Screenshot grounding data:
====
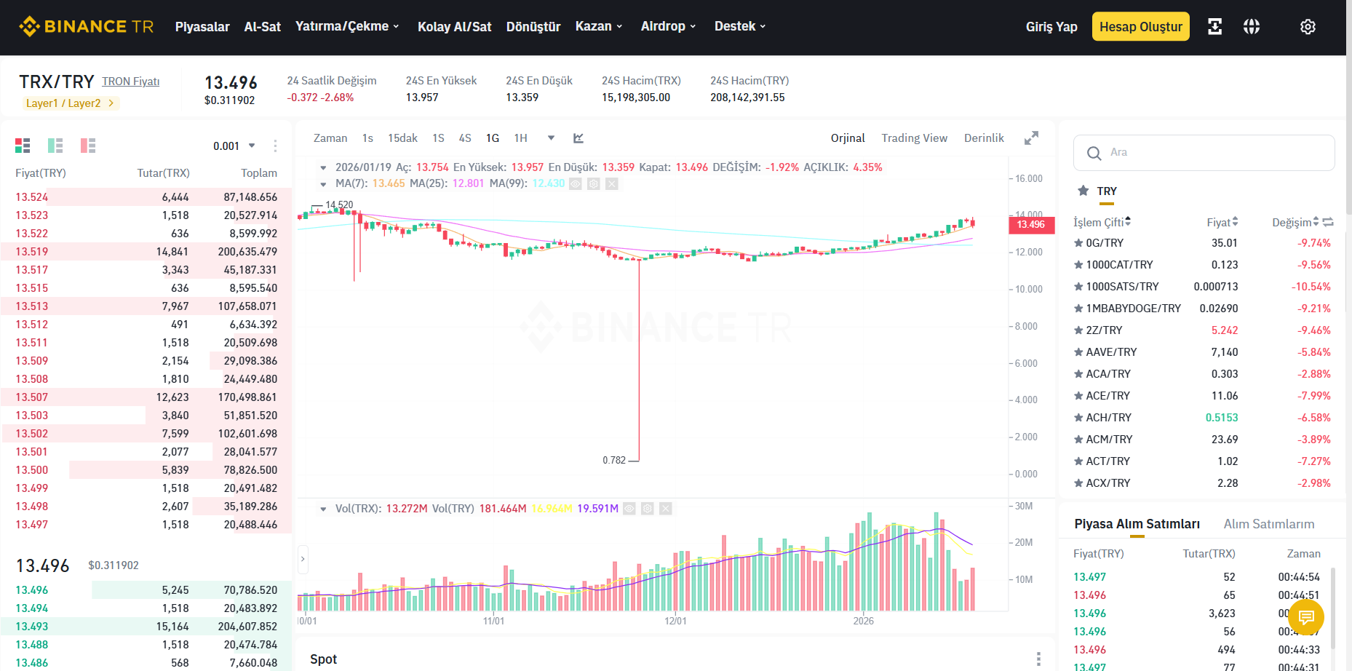1352x671 pixels.
Task: Click the Hesap Oluştur button
Action: pos(1140,27)
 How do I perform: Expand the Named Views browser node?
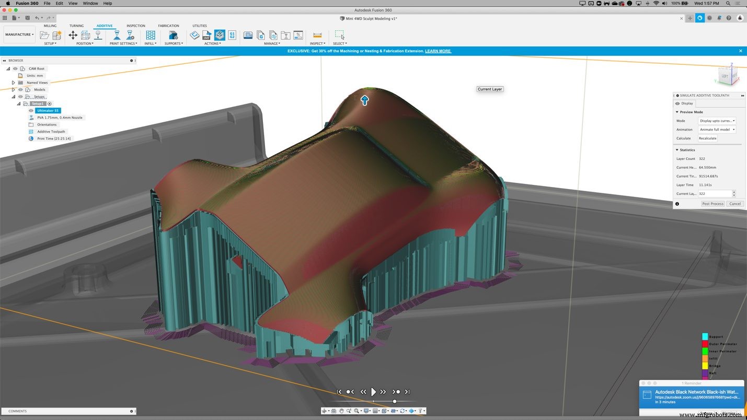[x=13, y=83]
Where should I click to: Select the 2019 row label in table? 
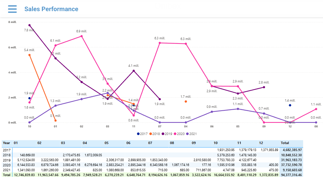(x=7, y=160)
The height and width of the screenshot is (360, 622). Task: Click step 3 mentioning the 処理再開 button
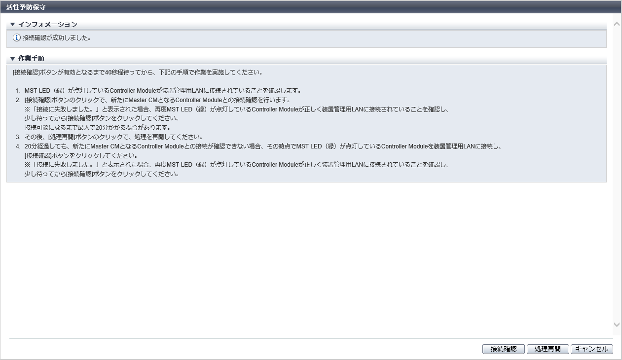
====
= What you have to do =
In the records above, find the line with "Where should I" and copy from it through the last line exactly, without the pictures.

= Response to the task =
Where should I click to: Select the 2019 row label in table? 
(x=7, y=160)
The height and width of the screenshot is (360, 622). Task: Click step 3 mentioning the 処理再開 button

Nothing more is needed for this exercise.